To be fair, unlike common law jurisdictions (like Singapore) — where courts have always had a broad range of undefined inherent and equitable powers, particularly when it comes to the welfare of children — Japanese courts only have those powers given to them by statute. Insofar as the Hague Convention requires signatories to have special expedited procedures for returning abducted children, these have to be defined in order for Japanese judges to do their jobs.
Thus, much of the Implementing Act’s bulk comes from the fact that it essentially creates an entire procedural code covering not only trials but appeals and enforcement just for return order proceedings under the Hague Convention. One provision in the act (Article 73) specifically empowers the presiding judge in such cases to both allow parties to speak and order them to shut up, illustrating how few inherent powers Japanese judges actually have.

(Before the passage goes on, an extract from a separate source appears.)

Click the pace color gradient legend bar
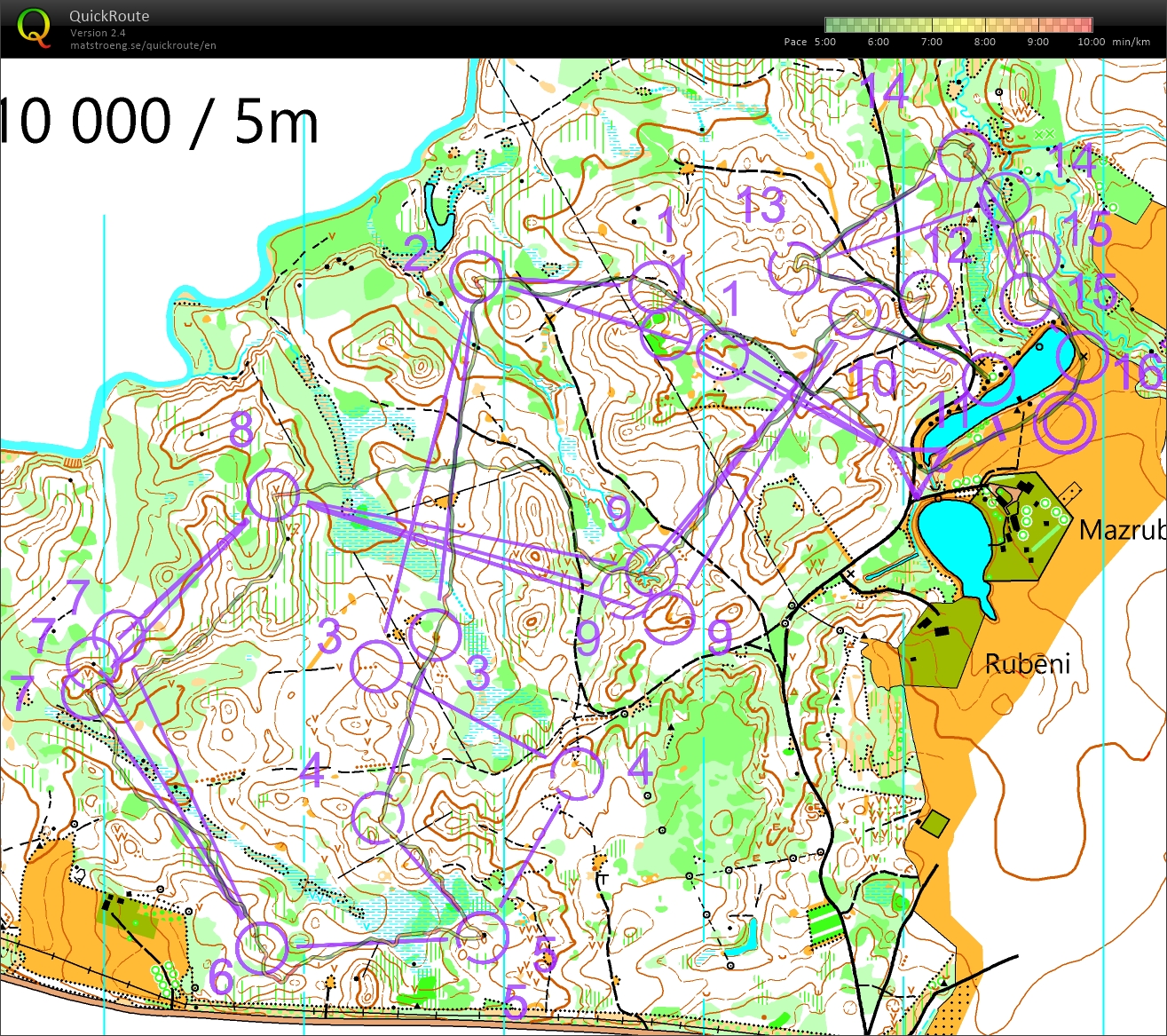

With much of the Act devoted to establishing multiple stages of proceedings, each of which is a potential source of delay or disappointment for a parent seeking return of a child, some might question whether Japan actually intends to engineer a process that could lead to that result. Again, some of this apparent complexity may simply be a factor of how Japanese law is structured. Nonetheless, one might question whether in going so far as to allow a losing party to apply for a new trial (after appeals are exhausted!) on a variety of grounds that apply to other civil trials (and which include “the first trial missed something really important”) is consistent with the convention’s mandate of achieving the prompt return of abducted children.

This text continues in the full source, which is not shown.